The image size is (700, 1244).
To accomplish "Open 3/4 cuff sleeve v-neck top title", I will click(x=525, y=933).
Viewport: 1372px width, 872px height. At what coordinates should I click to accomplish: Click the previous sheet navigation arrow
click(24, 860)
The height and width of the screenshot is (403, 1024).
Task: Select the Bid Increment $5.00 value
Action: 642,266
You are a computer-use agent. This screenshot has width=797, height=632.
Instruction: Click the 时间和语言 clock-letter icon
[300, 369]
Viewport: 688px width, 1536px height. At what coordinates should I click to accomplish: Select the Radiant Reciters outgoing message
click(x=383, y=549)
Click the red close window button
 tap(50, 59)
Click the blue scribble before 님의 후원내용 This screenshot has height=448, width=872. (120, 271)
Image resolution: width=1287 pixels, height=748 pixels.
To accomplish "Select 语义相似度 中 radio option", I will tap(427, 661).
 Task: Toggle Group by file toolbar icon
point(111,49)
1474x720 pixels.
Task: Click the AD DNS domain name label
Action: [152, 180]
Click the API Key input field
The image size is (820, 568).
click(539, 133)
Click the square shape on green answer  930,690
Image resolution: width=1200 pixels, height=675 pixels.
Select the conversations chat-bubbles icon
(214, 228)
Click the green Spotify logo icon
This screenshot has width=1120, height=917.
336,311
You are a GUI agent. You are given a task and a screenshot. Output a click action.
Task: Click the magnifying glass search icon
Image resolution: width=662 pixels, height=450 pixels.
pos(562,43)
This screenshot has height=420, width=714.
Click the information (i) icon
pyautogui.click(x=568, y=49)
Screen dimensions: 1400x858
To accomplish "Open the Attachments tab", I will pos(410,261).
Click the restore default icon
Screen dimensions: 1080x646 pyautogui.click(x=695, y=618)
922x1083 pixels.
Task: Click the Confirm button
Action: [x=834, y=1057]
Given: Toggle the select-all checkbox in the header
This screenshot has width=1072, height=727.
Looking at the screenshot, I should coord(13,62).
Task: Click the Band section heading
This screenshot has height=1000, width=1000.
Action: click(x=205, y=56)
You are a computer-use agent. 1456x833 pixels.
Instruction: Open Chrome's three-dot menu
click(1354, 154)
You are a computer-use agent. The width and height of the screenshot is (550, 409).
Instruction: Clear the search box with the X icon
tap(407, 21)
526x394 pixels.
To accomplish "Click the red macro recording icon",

────────────────────

:: What needs to be done ::
Format the lines from the start of the records through the line containing "Action: 642,266" as a Markdown table. Use a column named Row for the row number and a column named Text for the line, and omit any blank lines.

:: Answer to the problem ::
| Row | Text |
|---|---|
| 1 | The image size is (700, 1244). |
| 2 | To accomplish "Open 3/4 cuff sleeve v-neck top title", I will click(x=525, y=933). |
| 3 | Viewport: 1372px width, 872px height. At what coordinates should I click to accomplish: Click the previous sheet navigation arrow |
| 4 | click(24, 860) |
| 5 | The height and width of the screenshot is (403, 1024). |
| 6 | Task: Select the Bid Increment $5.00 value |
| 7 | Action: 642,266 |